If there was compelling evidence of the Lebanese resistance group's involvement in all these attacks, then why have so few nations clamored onto the Hezbollah-is-a-terrorist-organization bandwagon? Until the conflict in Syria kicked off, it was restricted to a smattering of western states and "Israel". But relentless US pressure, and the seismic battle currently underway in the Middle East between pro-US states and pro-Iran states vying for hegemony, have produced a few recent additions.

In early 2016, the six-member Gulf Cooperation Council (GCC) designated Hezbollah a terrorist group, followed a few days later by the 21-member Arab League, with Lebanon and Iraq voting against the measure.

Both organizations are heavily dominated by the immensely wealthy and sectarian (read: anti-Shia) Saudis, financial patrons to many Sunni leaders in the region, and a country entrenched in existential proxy battles in Syria, Yemen, Iraq, and Bahrain (against Hezbollah ally and US foe, Iran).

What stands out, instead, is the European Union's fuzzy position on Hezbollah. Despite US insistence that the group in its entirely is a terrorist organization, the EU lists only Hezbollah's "military wing" as such-and that designation was made only in 2013, when the Syrian conflict exploded and nations started taking hard sides in the Middle East. The "military wing" caveat is a critical distinction that reveals there are more layers to this onion than we see in State Department sound bites.

For Lebanon, Hezbollah is more than just the first Arab force to militarily expel the Israeli Forces from its territory permanently. In Lebanon, Hezbollah is a political party too, with members of parliament and seats in the cabinet. The group runs a remarkable array of social services across the country, from subsidized schools, hospitals and clinics, to agricultural centers and environmental programs.

...

Furthermore, Hezbollah's appeal is not limited to Lebanon's Shia community. Since 2006, Hezbollah has been in a political alliance with the country's largest Christian-based political party, the Free Patriotic Movement (FPM), whose leader, General Michel Aoun, is currently president of Lebanon.

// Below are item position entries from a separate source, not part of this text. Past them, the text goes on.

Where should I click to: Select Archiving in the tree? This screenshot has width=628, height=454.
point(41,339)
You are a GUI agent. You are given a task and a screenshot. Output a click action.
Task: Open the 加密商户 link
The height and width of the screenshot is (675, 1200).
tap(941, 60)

Aoun's close association with Hezbollah is an irritant to Washington, and so the Trump administration is pushing to tighten the sanctions noose on Lebanon, too. In September, the US House of Representatives voted to strengthen the 2015 Hezbollah International Financing Prevention Act. Congressmen claim the new measures won't harm regular Lebanese civilians, but there is a dangerous trend underway to punish anyone who supports Hezbollah's civic, social, and religious initiatives.

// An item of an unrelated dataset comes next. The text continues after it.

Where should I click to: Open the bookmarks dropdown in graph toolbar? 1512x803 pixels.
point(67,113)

The Lebanese resistance was formed in reaction to "Israel's" illegal invasion and occupation of Lebanon. As Kerry says, that's where Hezbollah's real fight is-with "Israel".

Washington should leave it to the two to duke it out. This is not America's fight. Hezbollah has saved Lebanon-and much of the Levant-not once, but twice, from bloody aggressions. In fact, maybe I'll take them out to lunch in Beirut and pay the bill. I daresay that could be regarded as a financial contribution to Hezbollah, and that would make me a "terrorist," too.